--- BEGIN ---

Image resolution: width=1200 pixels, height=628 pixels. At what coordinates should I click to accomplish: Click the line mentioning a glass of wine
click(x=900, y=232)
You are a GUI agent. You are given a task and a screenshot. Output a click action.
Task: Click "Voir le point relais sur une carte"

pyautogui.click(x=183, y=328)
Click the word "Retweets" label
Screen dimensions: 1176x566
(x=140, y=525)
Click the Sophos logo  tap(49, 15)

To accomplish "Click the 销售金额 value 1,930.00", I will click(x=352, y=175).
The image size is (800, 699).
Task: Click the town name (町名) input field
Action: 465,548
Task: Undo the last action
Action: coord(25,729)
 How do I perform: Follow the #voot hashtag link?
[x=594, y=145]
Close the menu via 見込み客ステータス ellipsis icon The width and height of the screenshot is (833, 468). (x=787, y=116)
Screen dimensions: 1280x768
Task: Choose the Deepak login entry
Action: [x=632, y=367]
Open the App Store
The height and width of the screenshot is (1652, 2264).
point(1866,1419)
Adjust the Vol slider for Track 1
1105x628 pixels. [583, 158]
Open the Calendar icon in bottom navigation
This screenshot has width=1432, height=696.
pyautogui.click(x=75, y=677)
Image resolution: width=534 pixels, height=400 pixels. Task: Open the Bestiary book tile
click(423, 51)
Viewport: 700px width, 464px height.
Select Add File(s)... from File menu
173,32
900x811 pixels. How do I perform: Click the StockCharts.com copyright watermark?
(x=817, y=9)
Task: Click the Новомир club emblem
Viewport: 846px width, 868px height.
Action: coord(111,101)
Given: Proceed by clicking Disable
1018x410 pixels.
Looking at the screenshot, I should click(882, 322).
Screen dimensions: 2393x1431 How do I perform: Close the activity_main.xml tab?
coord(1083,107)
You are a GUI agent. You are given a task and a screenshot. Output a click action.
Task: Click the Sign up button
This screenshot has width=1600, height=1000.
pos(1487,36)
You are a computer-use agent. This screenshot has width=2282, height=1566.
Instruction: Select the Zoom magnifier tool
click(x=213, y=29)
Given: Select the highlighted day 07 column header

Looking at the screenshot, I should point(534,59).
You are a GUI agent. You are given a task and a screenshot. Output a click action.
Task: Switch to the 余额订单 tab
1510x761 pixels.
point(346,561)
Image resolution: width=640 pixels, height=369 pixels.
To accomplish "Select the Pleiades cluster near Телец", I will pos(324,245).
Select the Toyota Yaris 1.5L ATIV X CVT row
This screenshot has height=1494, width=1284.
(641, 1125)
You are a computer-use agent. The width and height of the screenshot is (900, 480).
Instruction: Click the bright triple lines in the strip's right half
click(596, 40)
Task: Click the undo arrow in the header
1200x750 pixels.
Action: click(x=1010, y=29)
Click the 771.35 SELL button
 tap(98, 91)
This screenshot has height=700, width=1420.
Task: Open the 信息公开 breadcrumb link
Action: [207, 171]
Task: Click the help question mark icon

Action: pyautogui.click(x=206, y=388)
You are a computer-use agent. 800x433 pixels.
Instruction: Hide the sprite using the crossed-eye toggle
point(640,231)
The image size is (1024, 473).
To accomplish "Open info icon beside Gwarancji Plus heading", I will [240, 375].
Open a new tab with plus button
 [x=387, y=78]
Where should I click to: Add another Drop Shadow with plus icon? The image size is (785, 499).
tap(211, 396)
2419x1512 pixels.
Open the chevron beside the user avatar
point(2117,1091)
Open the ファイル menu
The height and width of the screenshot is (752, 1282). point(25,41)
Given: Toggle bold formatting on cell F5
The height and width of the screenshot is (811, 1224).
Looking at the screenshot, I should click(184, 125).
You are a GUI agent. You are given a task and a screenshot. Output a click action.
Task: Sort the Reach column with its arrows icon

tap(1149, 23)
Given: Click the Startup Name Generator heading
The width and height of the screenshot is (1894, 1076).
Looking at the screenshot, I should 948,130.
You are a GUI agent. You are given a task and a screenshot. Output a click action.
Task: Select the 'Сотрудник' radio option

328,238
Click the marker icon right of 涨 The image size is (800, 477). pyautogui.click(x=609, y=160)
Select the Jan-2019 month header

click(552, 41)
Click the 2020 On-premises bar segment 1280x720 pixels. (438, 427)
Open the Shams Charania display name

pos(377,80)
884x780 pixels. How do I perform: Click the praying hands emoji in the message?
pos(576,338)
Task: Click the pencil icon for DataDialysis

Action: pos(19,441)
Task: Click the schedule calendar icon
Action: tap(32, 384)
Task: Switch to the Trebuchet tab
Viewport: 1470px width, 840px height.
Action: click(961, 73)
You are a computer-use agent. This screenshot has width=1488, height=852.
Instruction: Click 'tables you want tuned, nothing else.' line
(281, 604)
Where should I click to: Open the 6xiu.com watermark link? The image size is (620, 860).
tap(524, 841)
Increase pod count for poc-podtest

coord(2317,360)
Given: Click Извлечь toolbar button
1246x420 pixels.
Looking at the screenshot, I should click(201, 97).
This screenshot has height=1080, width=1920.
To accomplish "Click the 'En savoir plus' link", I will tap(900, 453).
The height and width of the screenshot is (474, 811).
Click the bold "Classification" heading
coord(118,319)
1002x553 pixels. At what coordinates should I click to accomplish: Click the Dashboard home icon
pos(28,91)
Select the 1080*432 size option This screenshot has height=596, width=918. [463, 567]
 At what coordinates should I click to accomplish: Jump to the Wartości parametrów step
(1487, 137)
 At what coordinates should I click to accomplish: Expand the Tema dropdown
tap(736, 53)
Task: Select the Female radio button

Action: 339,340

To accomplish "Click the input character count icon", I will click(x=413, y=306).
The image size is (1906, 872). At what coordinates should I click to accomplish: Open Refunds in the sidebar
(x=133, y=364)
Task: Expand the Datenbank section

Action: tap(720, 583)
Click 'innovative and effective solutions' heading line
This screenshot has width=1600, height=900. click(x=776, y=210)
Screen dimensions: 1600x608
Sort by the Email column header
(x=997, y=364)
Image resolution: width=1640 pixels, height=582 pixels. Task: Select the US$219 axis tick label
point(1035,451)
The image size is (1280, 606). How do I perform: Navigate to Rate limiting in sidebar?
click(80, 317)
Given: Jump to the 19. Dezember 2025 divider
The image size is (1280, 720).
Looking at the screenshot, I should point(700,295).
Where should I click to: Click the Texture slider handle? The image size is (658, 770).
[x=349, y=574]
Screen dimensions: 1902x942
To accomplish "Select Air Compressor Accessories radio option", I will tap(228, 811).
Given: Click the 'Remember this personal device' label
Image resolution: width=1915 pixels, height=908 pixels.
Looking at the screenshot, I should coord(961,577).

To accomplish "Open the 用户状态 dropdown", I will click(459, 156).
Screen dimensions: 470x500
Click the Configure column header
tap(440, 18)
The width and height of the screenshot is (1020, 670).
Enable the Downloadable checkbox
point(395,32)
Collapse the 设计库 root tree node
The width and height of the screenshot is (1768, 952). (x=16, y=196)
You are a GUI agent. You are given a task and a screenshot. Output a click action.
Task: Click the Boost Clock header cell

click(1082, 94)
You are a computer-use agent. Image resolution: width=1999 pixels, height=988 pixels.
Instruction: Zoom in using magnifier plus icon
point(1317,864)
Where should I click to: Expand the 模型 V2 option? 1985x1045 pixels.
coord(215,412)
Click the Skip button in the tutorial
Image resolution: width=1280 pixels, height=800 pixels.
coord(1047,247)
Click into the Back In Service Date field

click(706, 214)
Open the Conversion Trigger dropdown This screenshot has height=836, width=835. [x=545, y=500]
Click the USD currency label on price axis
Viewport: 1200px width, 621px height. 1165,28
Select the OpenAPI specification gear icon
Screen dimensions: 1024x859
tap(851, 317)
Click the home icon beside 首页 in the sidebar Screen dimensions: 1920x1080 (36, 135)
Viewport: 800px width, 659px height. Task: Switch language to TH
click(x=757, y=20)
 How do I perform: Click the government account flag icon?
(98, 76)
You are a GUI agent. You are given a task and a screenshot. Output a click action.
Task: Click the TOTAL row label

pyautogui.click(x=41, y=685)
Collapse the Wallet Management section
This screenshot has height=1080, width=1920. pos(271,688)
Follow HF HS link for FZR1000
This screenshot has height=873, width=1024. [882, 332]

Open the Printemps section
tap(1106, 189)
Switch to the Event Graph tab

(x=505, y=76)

--- END ---

**WHAT YOU HAVE TO DO:** Rewrite the lines from the one containing "The image size is (1906, 872)." through the one containing "point(1035,451)", inclusive, putting "side panel" wherever "sidebar" appears and changing nothing else.

**PROBLEM SOLUTION:**
The image size is (1906, 872). At what coordinates should I click to accomplish: Open Refunds in the side panel
(x=133, y=364)
Task: Expand the Datenbank section

Action: tap(720, 583)
Click 'innovative and effective solutions' heading line
This screenshot has width=1600, height=900. click(x=776, y=210)
Screen dimensions: 1600x608
Sort by the Email column header
(x=997, y=364)
Image resolution: width=1640 pixels, height=582 pixels. Task: Select the US$219 axis tick label
point(1035,451)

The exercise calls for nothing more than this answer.